Mia Noblet says you don’t have to walk a highline 400 meters above a wilderness waterfall.
Instead, you can walk a line that’s a foot above the grass in Lakeside Park in Nelson on a sunny summer afternoon with your friends.
“You don’t need to put a highline between peaks and mountains for it to be beneficial for balance,” she says. “You can just have it one foot off the ground, and it is just as great, and it is there for anybody to do.”
Noblet, 25, born and raised in Nelson, shares the world highlining record of two kilometres with Lukas Irmler of Germany, set in Quebec in 2018.
She says the difference between slacklining and highlining is a matter of debate. It’s simply a question of height, and Noblet’s take on it is that slacklining becomes highlining at the height where you need a safety harness.
On the occasional late afternoon at Lakeside, Noblet strings a few slacklines between trees at different heights, spreads the word among a slackline community in Nelson, and a group ranging from beginners to experts gathers to try the lines, practice their balance, learn from Noblet, socialize, and do some juggling and frisbee.
Asked why they like slacklining, the members of this relaxed and convivial group all tend to use the same words: meditative, focus, balance.
“I am an intermediate slackliner,” says Justine Gareau, who was at the park practicing with her two young children last week. “You have to concentrate to be able to do it, and you need to have good breathing. It is meditative. You have to be present. You have to pay attention to both your body and your mind. And it is just fun.”
The gathering is not a class or a workshop.

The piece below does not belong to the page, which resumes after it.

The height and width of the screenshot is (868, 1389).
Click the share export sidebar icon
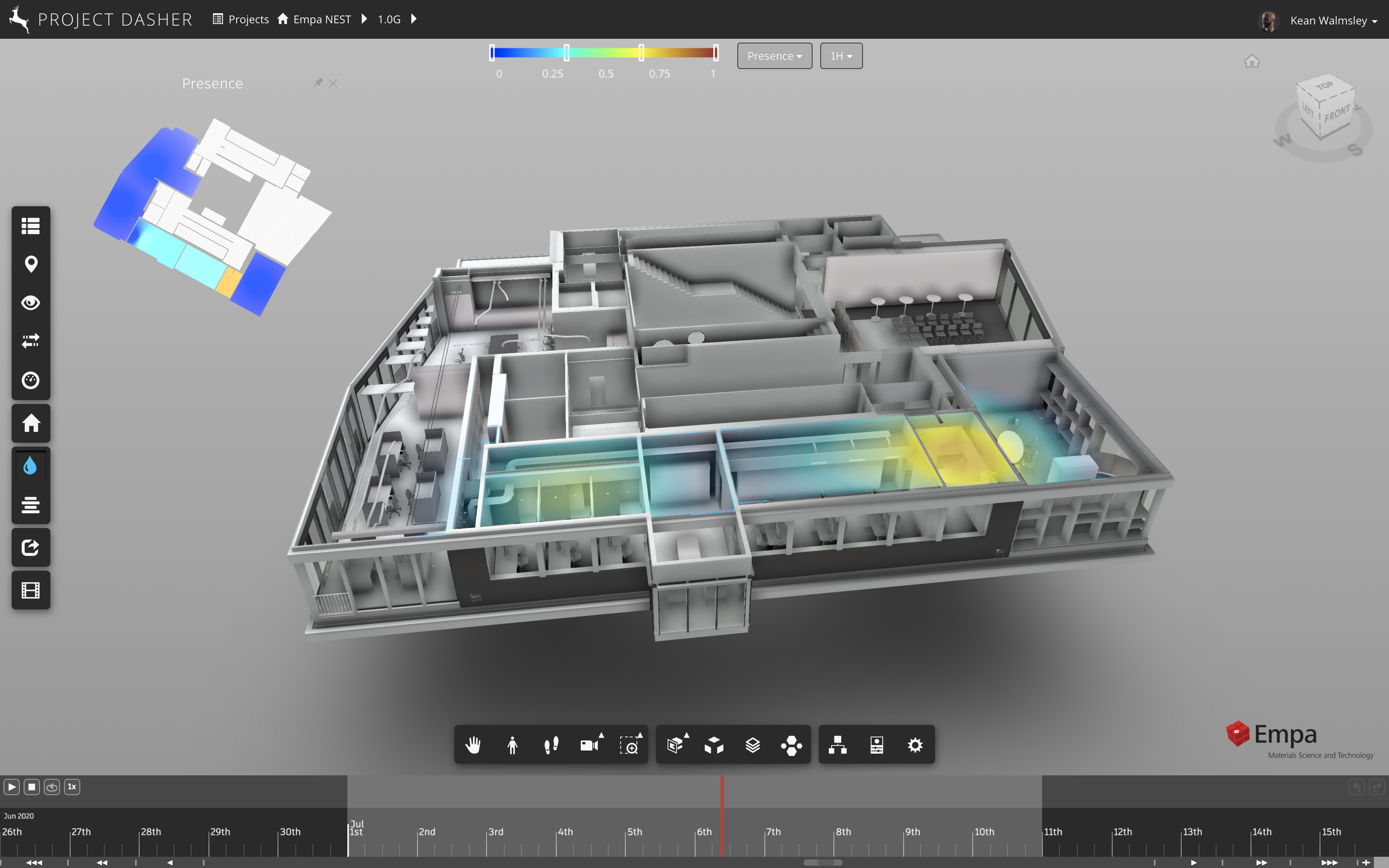(x=31, y=547)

“I am always happy to give pointers and tips,” Noblet says. “But I don’t teach in a formal way, just keep it fun.”
Noblet’s mother, Ev Lynou, was also in the park, helping out. Asked if she is nervous about her daughter’s high-risk exploits, she says, “I am not scared because I trust her very much. She’s always been a very careful, co-ordinated person and so enthusiastic, so I’m just very happy.”

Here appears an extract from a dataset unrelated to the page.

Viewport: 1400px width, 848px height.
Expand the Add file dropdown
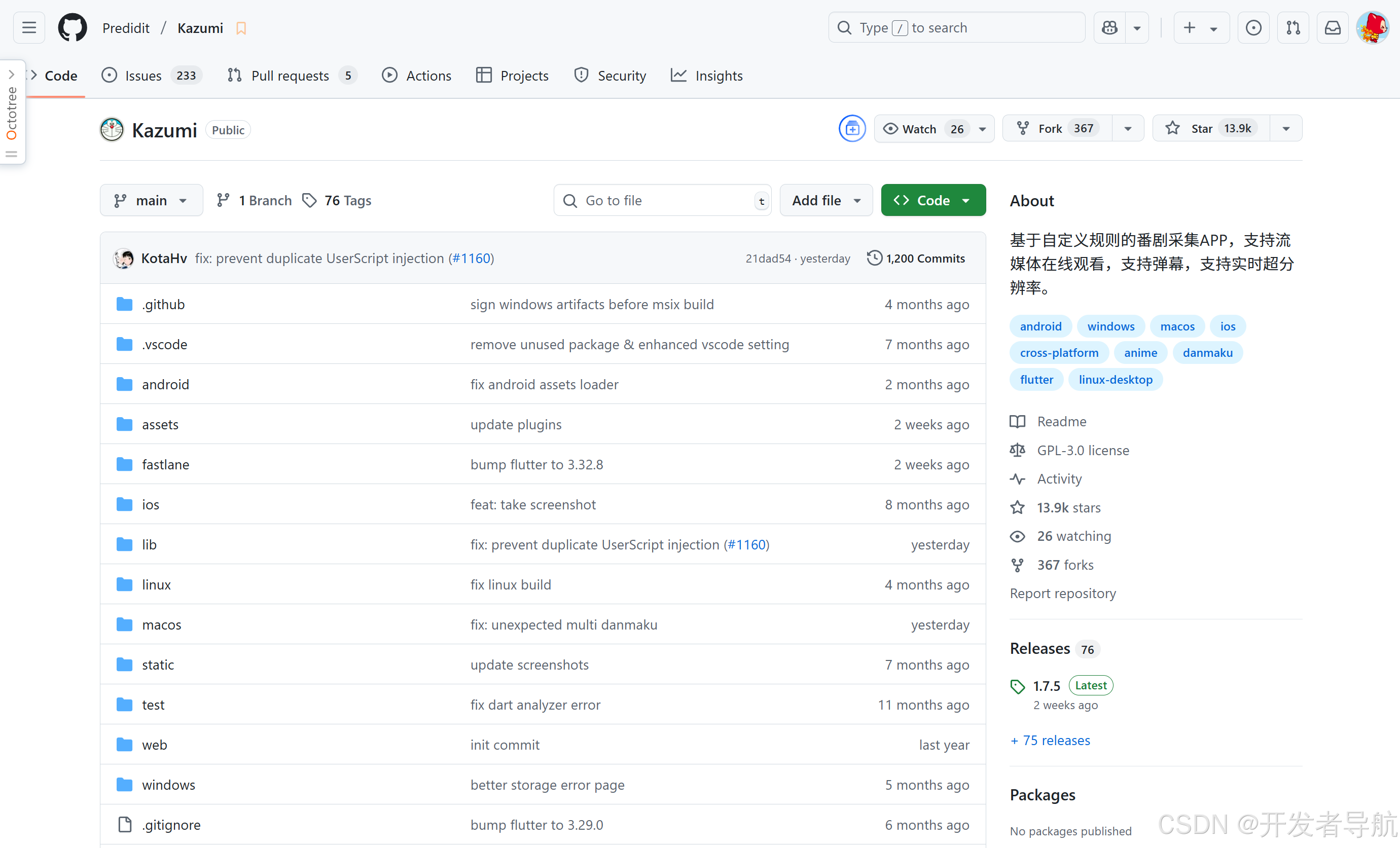pos(825,201)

Noblet has walked some very high lines across wilderness and urban landscapes in a dozen or more countries including China, Australia, Brazil and Tunisia. She’s even done 60 metres in high heels and 420 metres blindfolded.
“Your mind thinks it will be harder than it is,” she says casually. “You only base yourself on what you feel in that present moment.”
Noblet traces her highlining career back to a moment when, at age eight, she saw a poster of a highliner in a sports store in Nelson.
“I decided I have to get into that.”
She tried it for the first time in 2015. She was terrified.
“But I wanted to put in the time so I could learn to put the fear aside and concentrate on the technical and mental – I had the will to put the fear in the back of my mind.”